Auch Ida hat sich bald von dem Gedanken verabschiedet, ein Geschwisterkind für ihren Sohn Theo zu bekommen. Ida war 42, als sie zum ersten Mal Mutter wurde. Theo wurde mit Kaiserschnitt geholt. „Die Wunder heilte nur langsam.“ In der Schwangerschaft hatte sie sich blendend gefühlt. Ihr Frauenarzt lobte, er habe noch selten eine so entspannte Schwangere in ihrem Alter gesehen. Die typischen Sorgen – wird alles gut gehen, das Kind ganz gesund sein? – konnte sie ausklammern. Sie arbeitete viel, bis zu zehn Stunden täglich.

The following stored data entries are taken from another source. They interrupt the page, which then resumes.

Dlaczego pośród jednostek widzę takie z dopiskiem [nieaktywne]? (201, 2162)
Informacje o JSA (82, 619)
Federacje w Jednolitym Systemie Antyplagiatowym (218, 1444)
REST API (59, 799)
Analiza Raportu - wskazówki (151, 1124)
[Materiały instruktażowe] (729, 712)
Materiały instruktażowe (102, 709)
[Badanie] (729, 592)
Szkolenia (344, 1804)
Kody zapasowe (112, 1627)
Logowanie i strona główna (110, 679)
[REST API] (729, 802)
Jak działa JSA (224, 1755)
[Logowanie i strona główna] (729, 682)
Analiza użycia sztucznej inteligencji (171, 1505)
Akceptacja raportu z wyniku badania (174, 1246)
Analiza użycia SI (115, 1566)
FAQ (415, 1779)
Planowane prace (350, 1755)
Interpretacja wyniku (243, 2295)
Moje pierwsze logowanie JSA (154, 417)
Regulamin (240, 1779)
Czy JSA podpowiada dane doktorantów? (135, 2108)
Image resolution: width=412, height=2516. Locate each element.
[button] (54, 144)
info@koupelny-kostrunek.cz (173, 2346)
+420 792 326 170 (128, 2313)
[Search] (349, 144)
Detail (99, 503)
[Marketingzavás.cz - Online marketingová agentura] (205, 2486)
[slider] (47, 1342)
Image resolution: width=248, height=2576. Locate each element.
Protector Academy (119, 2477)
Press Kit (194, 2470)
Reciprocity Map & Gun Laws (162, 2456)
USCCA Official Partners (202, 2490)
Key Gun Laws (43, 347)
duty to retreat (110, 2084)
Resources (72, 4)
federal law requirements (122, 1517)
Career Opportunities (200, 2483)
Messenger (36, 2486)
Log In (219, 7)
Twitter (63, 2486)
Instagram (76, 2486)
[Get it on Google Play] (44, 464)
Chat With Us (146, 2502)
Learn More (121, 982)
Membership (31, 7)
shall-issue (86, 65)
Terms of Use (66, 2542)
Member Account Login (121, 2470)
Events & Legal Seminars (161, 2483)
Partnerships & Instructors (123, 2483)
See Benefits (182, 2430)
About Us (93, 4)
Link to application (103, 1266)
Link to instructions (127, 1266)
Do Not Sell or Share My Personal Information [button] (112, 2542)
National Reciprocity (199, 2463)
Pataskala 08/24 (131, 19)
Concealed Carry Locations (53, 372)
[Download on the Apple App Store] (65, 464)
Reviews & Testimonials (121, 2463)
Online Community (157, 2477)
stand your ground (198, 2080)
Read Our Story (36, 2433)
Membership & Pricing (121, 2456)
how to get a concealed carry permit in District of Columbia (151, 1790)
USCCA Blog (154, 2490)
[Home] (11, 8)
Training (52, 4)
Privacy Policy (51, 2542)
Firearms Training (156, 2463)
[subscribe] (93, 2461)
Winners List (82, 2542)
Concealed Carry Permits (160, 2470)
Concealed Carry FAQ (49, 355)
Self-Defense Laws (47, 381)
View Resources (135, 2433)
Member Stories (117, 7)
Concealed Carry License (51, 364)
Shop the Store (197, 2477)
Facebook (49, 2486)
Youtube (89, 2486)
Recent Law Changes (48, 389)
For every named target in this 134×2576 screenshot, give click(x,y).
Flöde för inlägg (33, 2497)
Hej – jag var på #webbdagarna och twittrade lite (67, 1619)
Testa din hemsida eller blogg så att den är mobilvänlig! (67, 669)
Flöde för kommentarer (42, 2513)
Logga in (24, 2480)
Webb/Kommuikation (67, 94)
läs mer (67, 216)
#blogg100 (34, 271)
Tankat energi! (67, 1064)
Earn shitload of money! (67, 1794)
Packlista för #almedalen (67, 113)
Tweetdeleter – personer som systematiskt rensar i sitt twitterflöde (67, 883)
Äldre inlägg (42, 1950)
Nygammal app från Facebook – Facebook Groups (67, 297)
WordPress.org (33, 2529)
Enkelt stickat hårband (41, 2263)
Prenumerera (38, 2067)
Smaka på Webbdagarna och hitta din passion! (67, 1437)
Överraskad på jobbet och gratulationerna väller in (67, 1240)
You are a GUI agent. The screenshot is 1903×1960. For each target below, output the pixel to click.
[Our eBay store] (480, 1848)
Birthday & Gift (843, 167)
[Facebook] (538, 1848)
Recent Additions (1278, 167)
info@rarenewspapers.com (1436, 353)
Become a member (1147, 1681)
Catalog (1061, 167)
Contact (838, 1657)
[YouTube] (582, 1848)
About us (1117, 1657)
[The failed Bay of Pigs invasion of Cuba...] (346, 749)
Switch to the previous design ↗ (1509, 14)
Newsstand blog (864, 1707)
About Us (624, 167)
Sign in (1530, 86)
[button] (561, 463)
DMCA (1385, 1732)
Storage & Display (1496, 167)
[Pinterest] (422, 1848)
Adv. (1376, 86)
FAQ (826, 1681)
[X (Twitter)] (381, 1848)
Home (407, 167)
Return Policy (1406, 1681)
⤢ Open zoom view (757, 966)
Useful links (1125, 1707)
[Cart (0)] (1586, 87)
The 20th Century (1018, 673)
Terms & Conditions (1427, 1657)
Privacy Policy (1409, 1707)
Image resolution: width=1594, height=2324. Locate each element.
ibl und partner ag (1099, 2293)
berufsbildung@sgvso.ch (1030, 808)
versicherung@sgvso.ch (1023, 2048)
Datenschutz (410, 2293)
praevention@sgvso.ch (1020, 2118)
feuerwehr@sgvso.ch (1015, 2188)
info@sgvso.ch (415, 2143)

Inzwischen ist Theo ein großer, sehr redegewandter Fünftklässler, der mit seinen Eltern die halbe Welt bereist hat. Viele halten Sven, seinen Vater, für seinen Großvater. Theo sei das egal, sagt Ida. Vor ein paar Jahren habe er ganz laut im Bäckersladen gesagt: Das ist mein Papa, und der wird nächste Woche 60. Da war erstmal Ruhe. Und Ida war stolz auf ihren Sohn. „Das war so ein Gefühl: er steht ganz zu uns.“ Die Kinder seiner Halbschwester, also seine Nichten und Neffen, sind nur ein paar Jahre jünger als er.

Ida sagt, dass sie heute viel bewusster Mutter ist, als sie es mit 20 der 25 gewesen wäre. „Mein Selbstbewusstsein ist gefestigter.“ Auch Sven erlebe die Zeit mit Theo intensiver. Seine Töchter aus erster Ehe seien einfach so groß geworden. Es macht ihm nichts aus, wenn er auf den Elternabenden der älteste ist. „Wir sind ältere Menschen“, sagt er, „die trotzdem jung sind“.